First of all, using the fallback code was a mistake. It currently does not handle NOT properly. Not surprising, because it’s not real DisMax. It creates a whole bunch of queries and OR’s them together – so you will frequently get results back that include the term you are attempting to exclude. There is no easy fix for this, aside from writing our own DisMax query generator in PHP, which would be an exercise in madness.
Another interesting discovery is that the basic DisMax handler does process the - operator appropriately… so while a current instance of VuFind will break with “apples oranges NOT bananas” it will yield correct results for “apples oranges -bananas". So this is definitely a regression if we move to eDisMax. Maybe not a significant one, since library users are much more likely to use the broken NOT syntax than the working - syntax.

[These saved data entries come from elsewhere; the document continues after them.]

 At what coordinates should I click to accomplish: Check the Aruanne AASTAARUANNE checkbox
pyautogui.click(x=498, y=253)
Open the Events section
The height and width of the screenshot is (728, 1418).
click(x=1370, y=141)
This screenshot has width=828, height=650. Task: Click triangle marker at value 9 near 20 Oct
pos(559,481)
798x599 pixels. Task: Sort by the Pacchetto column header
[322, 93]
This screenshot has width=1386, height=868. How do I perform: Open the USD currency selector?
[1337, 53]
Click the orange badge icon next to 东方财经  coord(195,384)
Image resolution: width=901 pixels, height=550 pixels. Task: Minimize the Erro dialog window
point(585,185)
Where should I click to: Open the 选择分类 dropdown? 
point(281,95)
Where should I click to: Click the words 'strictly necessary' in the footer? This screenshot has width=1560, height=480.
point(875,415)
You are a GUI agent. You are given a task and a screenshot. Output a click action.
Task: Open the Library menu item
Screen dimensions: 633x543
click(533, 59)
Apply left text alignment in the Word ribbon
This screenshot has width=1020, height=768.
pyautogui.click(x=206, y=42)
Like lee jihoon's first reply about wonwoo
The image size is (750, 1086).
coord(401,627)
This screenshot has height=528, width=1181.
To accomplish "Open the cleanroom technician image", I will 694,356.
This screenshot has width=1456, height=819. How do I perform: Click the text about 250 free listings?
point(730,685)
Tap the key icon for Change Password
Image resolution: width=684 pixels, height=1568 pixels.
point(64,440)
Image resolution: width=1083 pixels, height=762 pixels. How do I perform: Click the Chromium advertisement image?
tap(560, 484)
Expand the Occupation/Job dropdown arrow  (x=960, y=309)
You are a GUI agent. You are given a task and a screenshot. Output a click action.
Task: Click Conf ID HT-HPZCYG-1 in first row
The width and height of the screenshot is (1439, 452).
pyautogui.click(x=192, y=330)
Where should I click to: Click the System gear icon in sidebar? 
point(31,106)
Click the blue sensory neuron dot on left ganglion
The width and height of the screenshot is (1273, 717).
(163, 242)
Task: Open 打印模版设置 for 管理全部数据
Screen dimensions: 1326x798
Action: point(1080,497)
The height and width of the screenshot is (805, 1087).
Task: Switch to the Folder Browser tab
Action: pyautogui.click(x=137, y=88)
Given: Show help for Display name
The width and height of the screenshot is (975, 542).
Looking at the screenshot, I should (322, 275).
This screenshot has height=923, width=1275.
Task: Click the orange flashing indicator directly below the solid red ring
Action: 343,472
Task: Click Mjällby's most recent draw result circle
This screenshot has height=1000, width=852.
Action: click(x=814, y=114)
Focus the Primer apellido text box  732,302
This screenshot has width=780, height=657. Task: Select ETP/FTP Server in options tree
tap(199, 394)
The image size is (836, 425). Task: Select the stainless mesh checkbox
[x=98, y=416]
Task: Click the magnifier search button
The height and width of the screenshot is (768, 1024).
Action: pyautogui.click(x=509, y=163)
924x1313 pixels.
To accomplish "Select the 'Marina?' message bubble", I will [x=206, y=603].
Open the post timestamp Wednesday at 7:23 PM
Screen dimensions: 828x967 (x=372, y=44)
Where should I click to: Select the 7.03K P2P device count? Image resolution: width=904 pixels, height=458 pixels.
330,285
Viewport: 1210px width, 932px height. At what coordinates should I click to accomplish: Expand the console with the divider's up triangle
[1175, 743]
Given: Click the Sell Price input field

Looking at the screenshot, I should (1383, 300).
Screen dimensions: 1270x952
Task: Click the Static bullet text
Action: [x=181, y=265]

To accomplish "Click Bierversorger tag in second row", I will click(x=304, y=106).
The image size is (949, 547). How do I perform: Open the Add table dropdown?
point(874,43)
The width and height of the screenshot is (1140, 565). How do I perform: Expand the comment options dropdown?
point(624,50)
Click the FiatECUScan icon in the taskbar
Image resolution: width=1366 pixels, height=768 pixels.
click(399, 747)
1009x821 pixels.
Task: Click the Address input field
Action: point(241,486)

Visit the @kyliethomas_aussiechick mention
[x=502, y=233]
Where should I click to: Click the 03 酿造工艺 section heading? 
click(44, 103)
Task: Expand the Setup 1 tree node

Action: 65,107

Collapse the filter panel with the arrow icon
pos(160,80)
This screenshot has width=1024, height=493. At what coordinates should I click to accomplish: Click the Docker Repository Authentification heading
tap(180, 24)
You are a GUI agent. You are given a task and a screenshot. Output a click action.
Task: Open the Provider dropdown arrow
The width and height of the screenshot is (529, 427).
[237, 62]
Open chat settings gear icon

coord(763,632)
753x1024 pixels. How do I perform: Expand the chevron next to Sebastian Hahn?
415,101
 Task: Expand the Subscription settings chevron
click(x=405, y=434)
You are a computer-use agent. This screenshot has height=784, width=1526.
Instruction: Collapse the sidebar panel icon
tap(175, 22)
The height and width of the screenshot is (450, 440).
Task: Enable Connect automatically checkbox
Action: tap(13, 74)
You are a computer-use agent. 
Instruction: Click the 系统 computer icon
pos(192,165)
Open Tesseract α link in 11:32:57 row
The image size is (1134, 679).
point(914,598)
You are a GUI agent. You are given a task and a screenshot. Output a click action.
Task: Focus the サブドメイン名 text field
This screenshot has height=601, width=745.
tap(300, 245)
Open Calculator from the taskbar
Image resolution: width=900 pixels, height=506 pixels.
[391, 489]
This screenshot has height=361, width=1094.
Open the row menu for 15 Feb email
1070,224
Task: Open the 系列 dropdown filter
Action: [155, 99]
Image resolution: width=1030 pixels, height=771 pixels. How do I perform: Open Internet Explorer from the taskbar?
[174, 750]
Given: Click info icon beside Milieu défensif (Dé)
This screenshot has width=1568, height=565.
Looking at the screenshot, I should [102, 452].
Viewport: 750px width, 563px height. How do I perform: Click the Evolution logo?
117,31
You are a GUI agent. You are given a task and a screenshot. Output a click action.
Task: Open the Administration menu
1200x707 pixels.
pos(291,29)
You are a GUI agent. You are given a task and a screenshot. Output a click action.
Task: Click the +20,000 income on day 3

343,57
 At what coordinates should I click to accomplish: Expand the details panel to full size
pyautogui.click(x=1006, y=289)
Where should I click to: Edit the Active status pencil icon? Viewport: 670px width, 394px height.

This all leaves me even more uncertain about the best road forward – switching to eDismax breaks something that is already broken, just in a different way. If the Solr team fixes the underlying problem that is causing this behavior, then we’ll be in great shape. In the meantime, it seems we have these options:
1.) Stick with the status quo, but add the option to turn on eDismax if desired
2.) Switch to eDismax, on the assumption that the benefits outweigh the drawbacks
3.) Write some sort of crude query parser to insert AND operators into queries containing NOT or -. We can probably make the most common cases work fairly easily, but doing it correctly would require a lot of effort, and that may be a waste of time given that this is a workaround for a bug and not something that we need in an ideal world.
4.) Write code to use the regular Dismax handler instead of eDismax for queries containing the - operator and no other operators. This will lead to optimal functionality of a small number of edge cases – not worthwhile in my opinion, but maybe worth mentioning.
I’d really like to get this wrapped up, but the best option is not obvious.